Enfin, Perón est responsable de ce tunnel noir que sont les années 1969-1983 : il a été un ferment de destruction dans le pays. À distance d’abord, fomentant la violence et les mouvements de guérilla qui ont conduit à l’assassinat du président Aramburu en 1970 (parce que ce dernier était accusé d’avoir fait disparaître le cadavre d’Eva Duarte dite « Evita »), puis pendant un an de présidence (1973-1974) et enfin quand son épouse Isabel Martínez l’a remplacé après sa mort, ce qui a été catastrophique et a mené au coup d’État de 1976, que la majorité des Argentins appelait de ses voeux, tellement le pays était sens dessus dessous. Toutefois, il ne savaient pas que cette dictature militaire serait la pire.

Le plus dramatique dans le péronisme n’est pas tant son héritage politique : tout le monde se dit péroniste, ce qui ne signifie plus rien. Ce qui est vraiment dramatique est qu’il a institutionnalisé la corruption généralisée : avec le péronisme, la corruption est descendue à toutes les strates de la société par le biais des chefs de quartiers et des syndicalistes.
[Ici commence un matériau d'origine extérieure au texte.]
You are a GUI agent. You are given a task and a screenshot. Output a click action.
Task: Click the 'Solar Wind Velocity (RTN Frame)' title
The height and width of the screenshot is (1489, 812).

Après, il y a bien sûr la vision autoritaire du pouvoir et cette conception patrimoniale de l’État, comme si c’était une grande « estancia ». Mais je dirais que c’est très hispanique. Que madame Kirchner succède à monsieur Kirchner en mettant son fils à un poste-clé du pouvoir est certes impensable en Europe mais pas trop chez nos voisins hispano-américains.

L’originalité argentine est d’avoir associé le fascisme italien avec le « caudillisme » espagnol en créant le péronisme. Et c’est sûrement pour cela que pour un Européen, l’Argentine est loin d’être un paradis démocratique.